README.md
In austenapigo/lotus: Host Specificity

lotus 0.9.0 (beta version)

I'm appreciative of constructive feedback before we push this R package to CRAN. Please create an issue on GitHub or email me (aapigo@ucsb.edu) if you have questions or suggestions.

This package is named lotus in recognition of Kamala (meaning 'lotus') Devi Harris, a longtime champion for gender equality and the first Black and Asian female Vice President of the United States.

Why use `lotus` and what does it do?

Host-symbiont relationships are ubiquitous throughout natural systems. Yet often times we have little to no information about the ecological or evolutionary context for many of the pairwise interactions between hosts and symbionts. We propose that host specificity, or the degree to which symbionts are restricted within a host community, provides a reasonable first step to understand the ecological and evolutionary limits to the symbiont niche. We developed this R package because we think these metrics are useful, but underutilized, and can be leveraged in many different systems to help answer questions about host specificity. See Poulin et al. 2011 (reference below) to read about the original coneceptualization of these metrics.

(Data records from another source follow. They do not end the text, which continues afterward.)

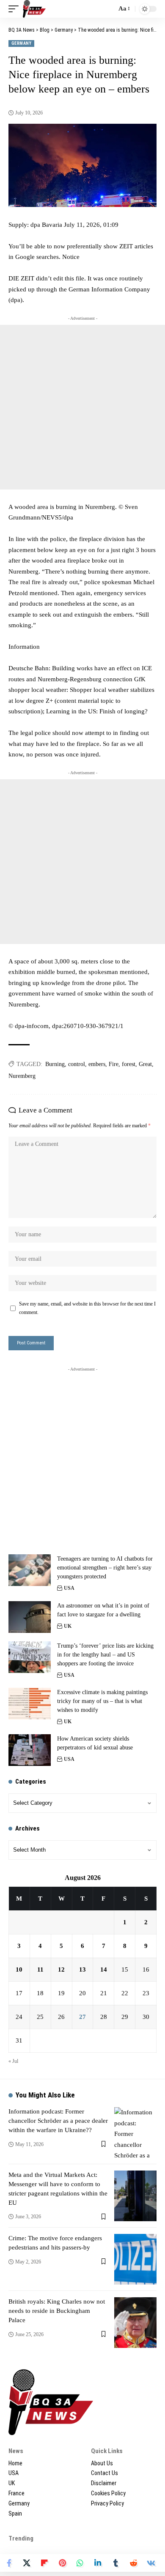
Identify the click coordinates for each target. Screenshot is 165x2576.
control (76, 1064)
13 (82, 1969)
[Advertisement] (82, 407)
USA (69, 1588)
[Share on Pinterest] (62, 2563)
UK (68, 1626)
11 (40, 1969)
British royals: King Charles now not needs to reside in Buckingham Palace (56, 2310)
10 (19, 1969)
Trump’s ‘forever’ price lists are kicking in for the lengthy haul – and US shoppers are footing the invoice (105, 1655)
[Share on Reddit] (133, 2563)
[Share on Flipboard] (44, 2563)
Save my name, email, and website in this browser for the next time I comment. (87, 1308)
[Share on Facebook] (9, 2563)
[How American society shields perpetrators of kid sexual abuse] (29, 1750)
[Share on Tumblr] (115, 2563)
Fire (113, 1064)
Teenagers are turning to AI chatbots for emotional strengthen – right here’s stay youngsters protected (105, 1568)
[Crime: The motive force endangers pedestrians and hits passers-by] (135, 2259)
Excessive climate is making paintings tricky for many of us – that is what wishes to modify (102, 1701)
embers (96, 1064)
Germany (21, 43)
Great (145, 1064)
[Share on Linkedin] (98, 2563)
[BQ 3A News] (34, 9)
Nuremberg (22, 1076)
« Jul (13, 2061)
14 (103, 1969)
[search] (108, 9)
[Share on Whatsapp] (80, 2563)
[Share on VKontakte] (151, 2563)
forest (128, 1064)
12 (61, 1969)
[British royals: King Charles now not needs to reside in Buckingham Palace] (135, 2322)
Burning (55, 1064)
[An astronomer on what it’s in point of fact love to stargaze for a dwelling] (29, 1617)
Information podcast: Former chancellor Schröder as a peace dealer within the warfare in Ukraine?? (58, 2120)
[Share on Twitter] (27, 2563)
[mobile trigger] (15, 9)
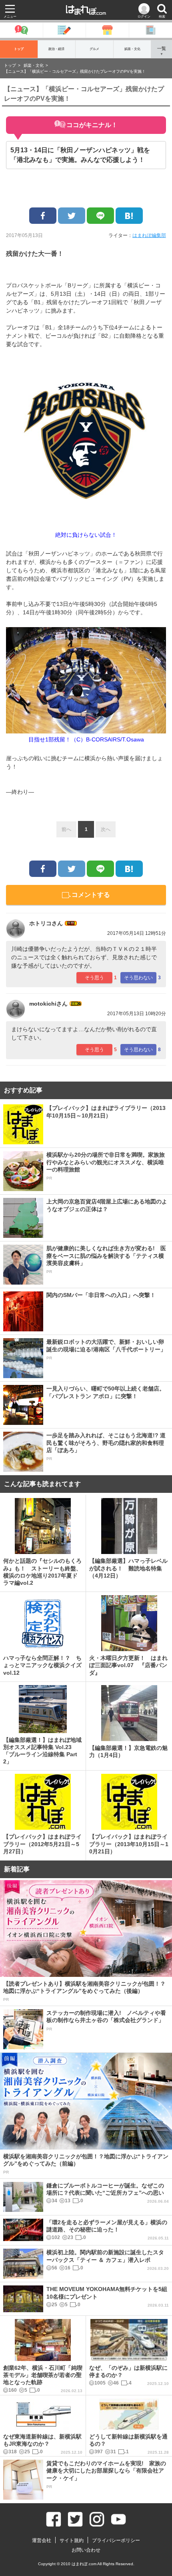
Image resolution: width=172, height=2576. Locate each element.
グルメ (94, 49)
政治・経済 (56, 49)
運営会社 (41, 2540)
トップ (19, 49)
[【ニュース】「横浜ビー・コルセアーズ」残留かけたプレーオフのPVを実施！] (129, 215)
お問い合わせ (86, 2550)
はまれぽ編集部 (149, 235)
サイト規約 (72, 2540)
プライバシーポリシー (116, 2540)
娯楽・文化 (132, 49)
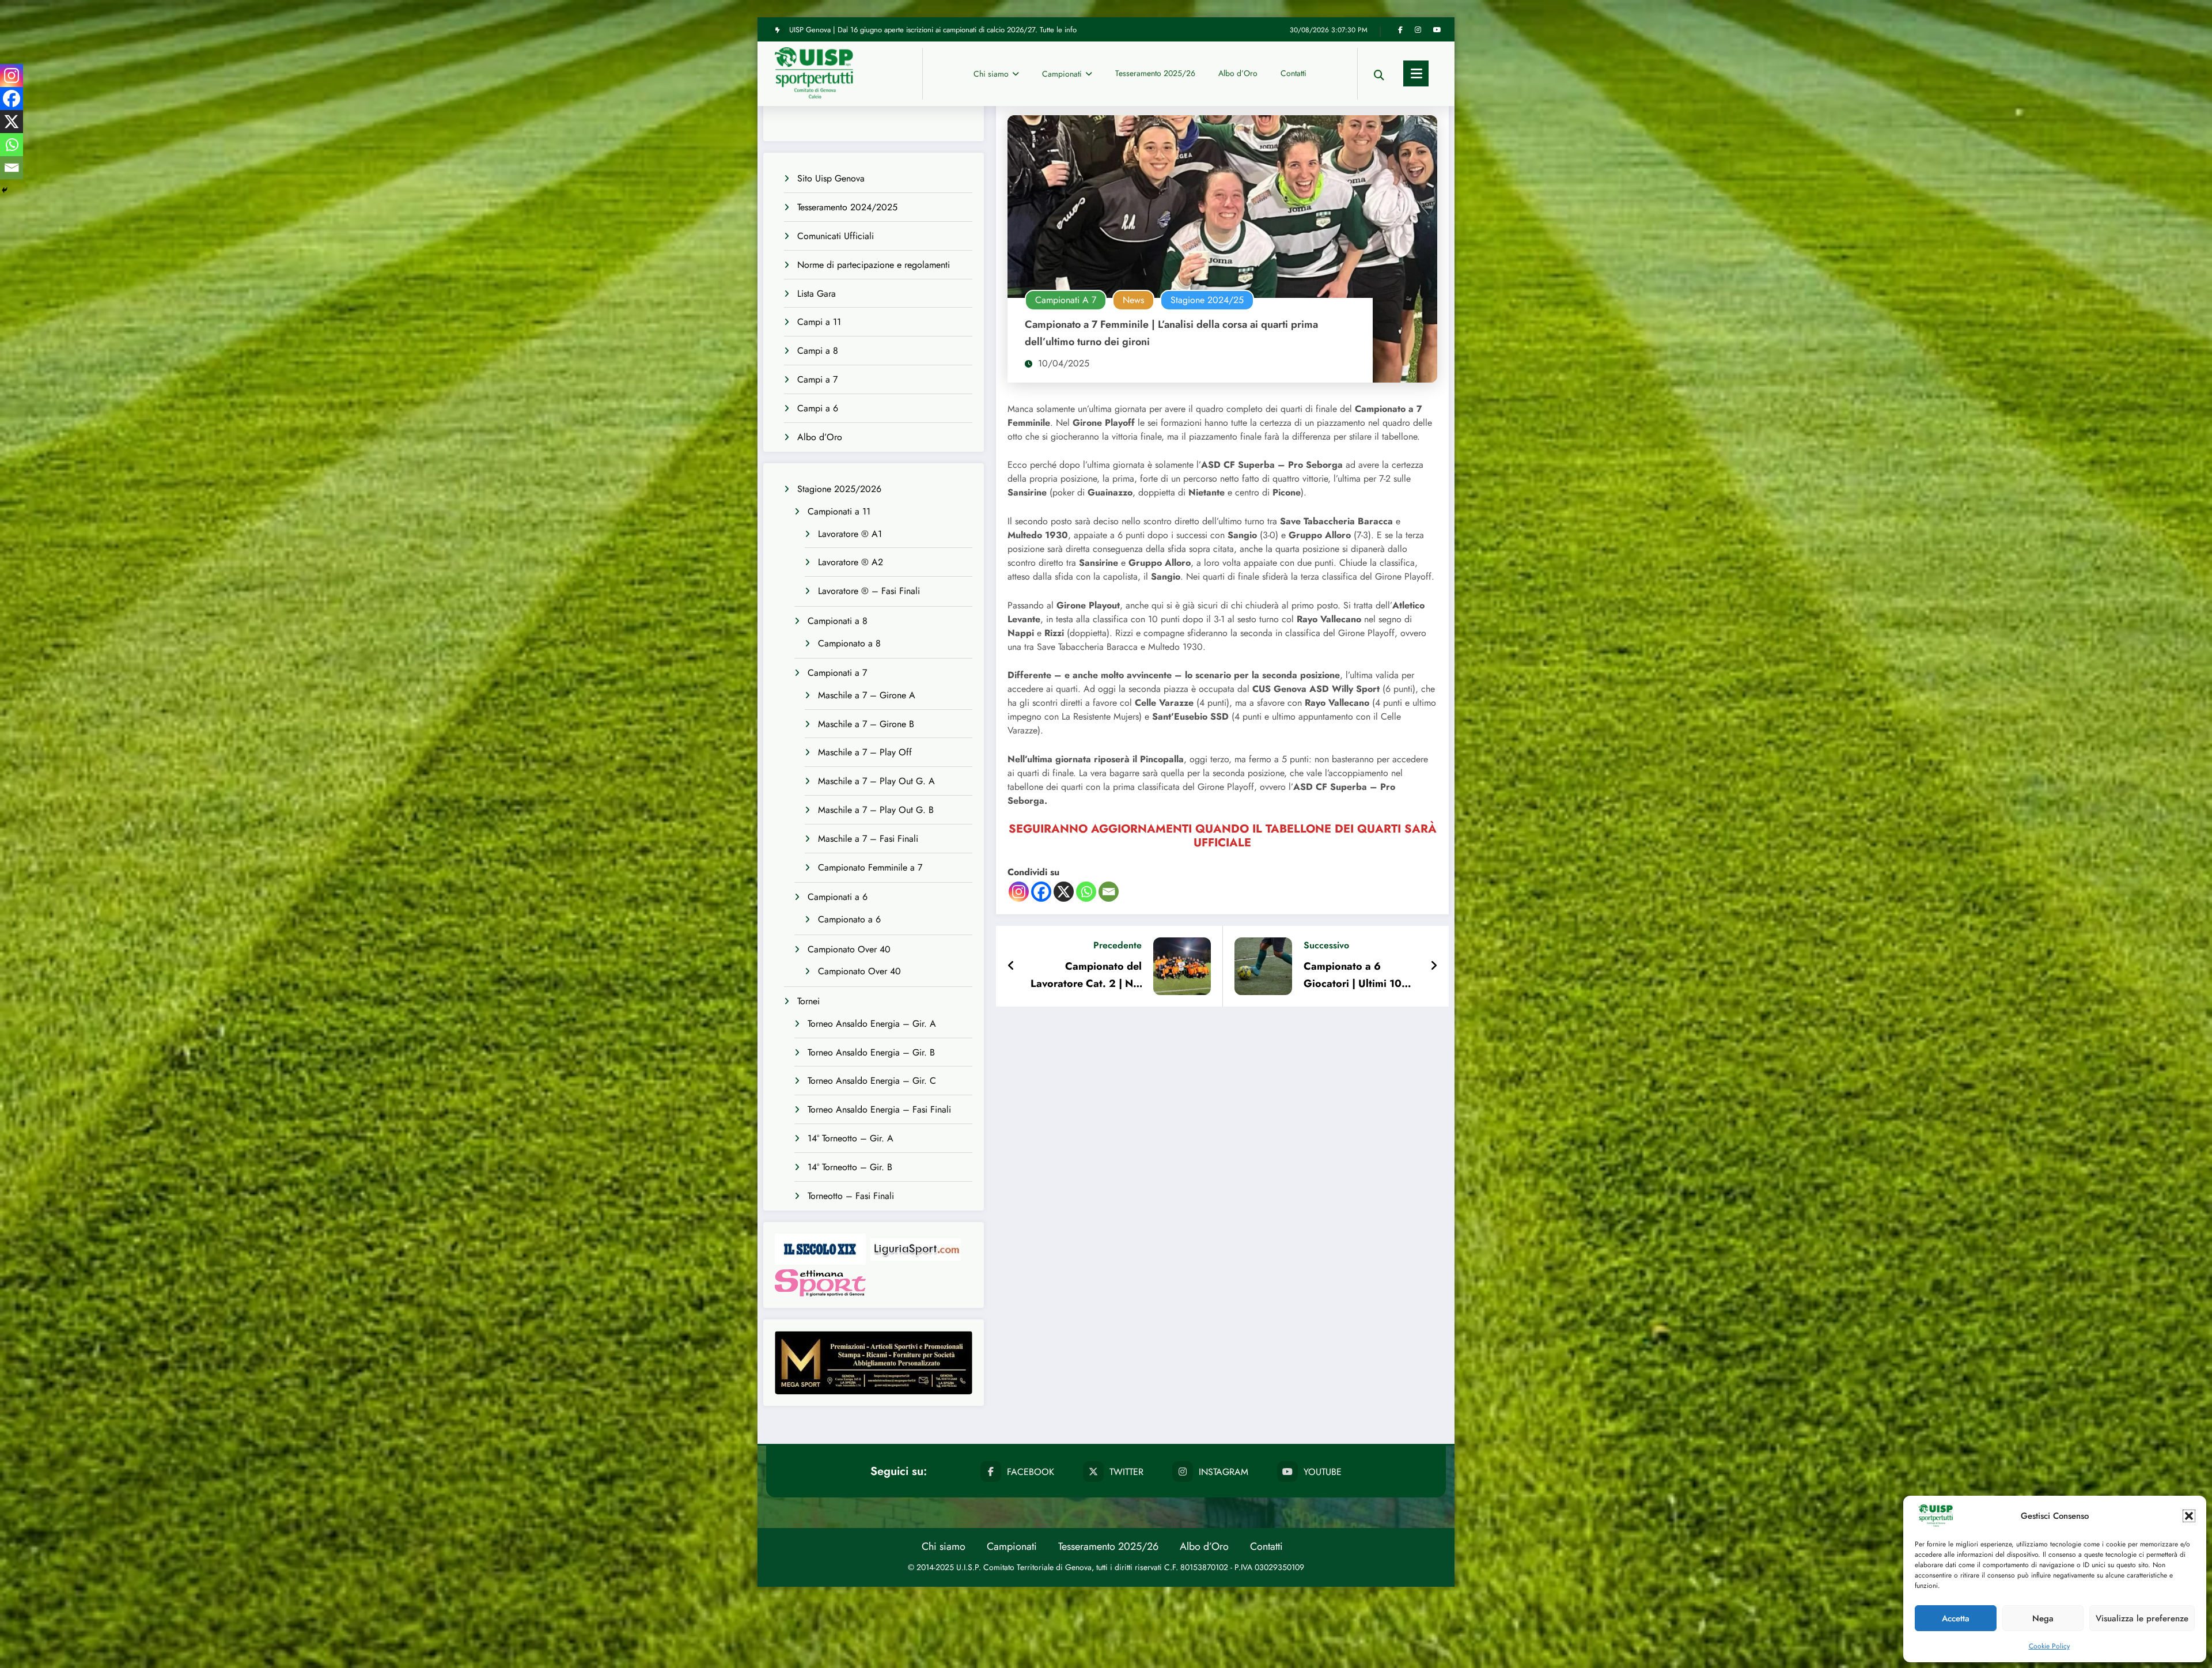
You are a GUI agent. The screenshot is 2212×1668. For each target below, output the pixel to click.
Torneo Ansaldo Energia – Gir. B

The purpose of lotus is to provide functions that: 1. Quantify host specificity metrics per symbiont 2. Relavitize these metrics to null host specificity models to account for variation in symbiont abundance 3. Visualize null expectations to observed host specificities within occupancy-abundance models

Host specificity exists on a continuum of phylogenetic, spatial and temporal scales. For example, a given symbiont could be restricted in the number of hosts it associates with whereas another symbiont could be restricted in the phylogenetic or geographic breadth of available hosts. We've further developed a framework originally proposed in host-parasite systems by Poulin et al. (2011) that considers how host specificity can vary in a number of different ways: - Structural specificity quantifies the most fundamental perspective of host specificity, a symbiont's presence and evenness of abundance among hosts. Structural specificity asks how many hosts does a given symbiont occupy? - Network specificity quantifies the 'strength' of host-symbiont interactions by accounting for all potential hosts a symbiont could occupy in a host community. Network specificity asks how host-specific is a given symbiont when weighted by all potential interactions that could occur? - Phylogenetic specificity quantifies host specificity relative to the phylogenetic scale of the hosts in a community. Phylogenetic specificity asks what is the phylogenetic breadth of the hosts that a given symbiont occupies? - Beta-specificity quantifies host specificity relative to host spatial or temporal scales. Beta-specificity asks how consistent is a given symbiont over a host's geographical range (e.g., across quadrats or sites) or through time (e.g., sampling periods)?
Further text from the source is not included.